Mijn man is alcoholieker geworden. Hij deed een ontwenningskuur, kwam terug thuis en was helemaal gelijk vroeger, gelijk of dat ik er verliefd op geworden was. Maar op een keer ontdekte ik dat hij weer flessen wegstak. Het was winter en ik deed mijn botten aan om naar buiten te gaan en er zat een fles in. Dan ben ik kwaad geworden. Ik heb die fles voor zijn voeten gesmeten. Ik zei: ‘Je bent weer herbegonnen, nu scheid ik van je.’ Ik heb mij een advocate genomen en ik ben nooit meer terug bij hem gegaan.

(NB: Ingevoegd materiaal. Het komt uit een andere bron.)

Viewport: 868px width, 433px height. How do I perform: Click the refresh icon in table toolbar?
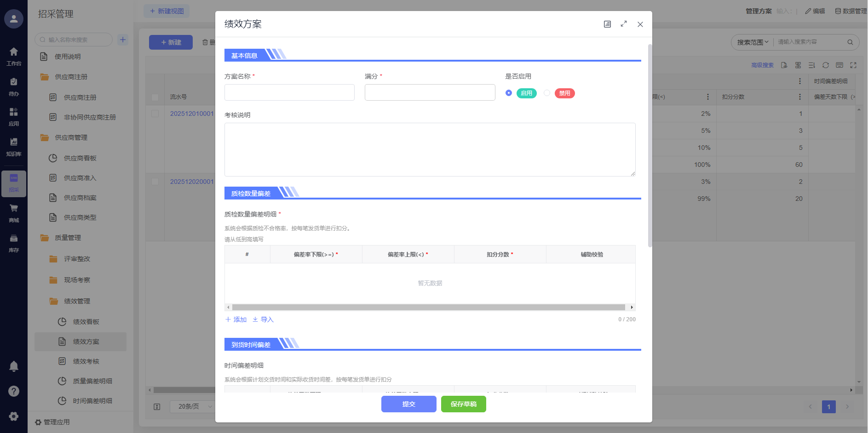826,65
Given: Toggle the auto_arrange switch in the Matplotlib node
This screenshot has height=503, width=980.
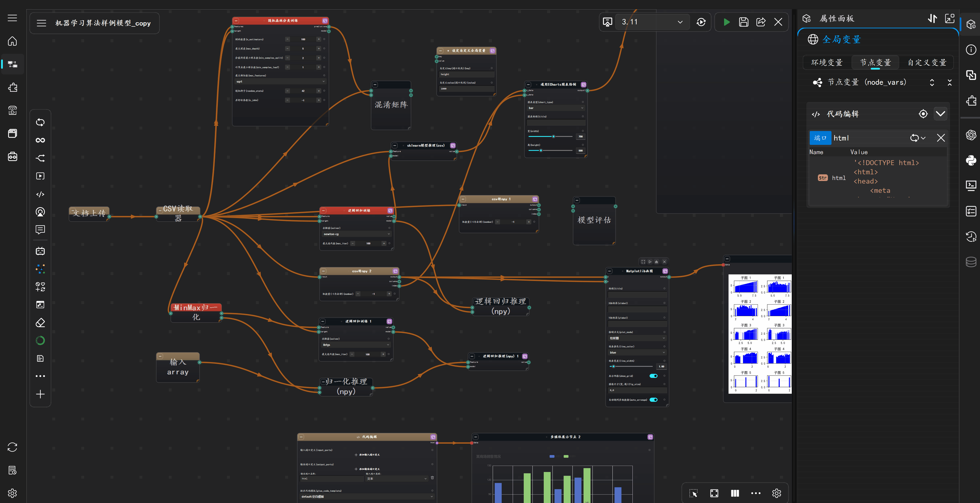Looking at the screenshot, I should click(653, 400).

We zijn ooit eens met de middenstand gaan protesteren in Brussel om meer te verkrijgen voor de zelfstandigen. Alles was gesloten, en we moesten plassen. We gingen in een straatje dat naar beneden liep en toen we plasten, liep alles helemaal naar beneden. (lacht) Ik ben voor de zelfstandigen. Ze hadden mij ooit eens bijna op de lijst van de blauwe gezet. Maar dan hebben mijn broers en schoonzuster gezegd: ‘Tante Rosa, we zien u zo graag, maar als ge in de politiek gaat, dan gaan we u kwijt geraken. Dan gaat ge tegen onrecht recht moeten zeggen. En het is zo in de politiek. Daarom heb ik dat dan niet gedaan.

Ik zat vaak op de voetbal vroeger. Als er mensen bij ons langskwamen, moest mijn moeder meestal zeggen: ‘Ze is niet thuis, ze zit op de voetbal.’ Ik riep altijd heel luid. Ik was zo supporter, supporter.

Ik zou graag weer 62 jaar zijn. Toen was ik echt nog goed. Dan reed ik nog met mijn fiets naar Holland, naar Breskens. Allemaal lang geleden.

Goh ik kan blijven vertellen. Moest ik advocaat geworden zijn, ik zou ze nogal verdiend hebben.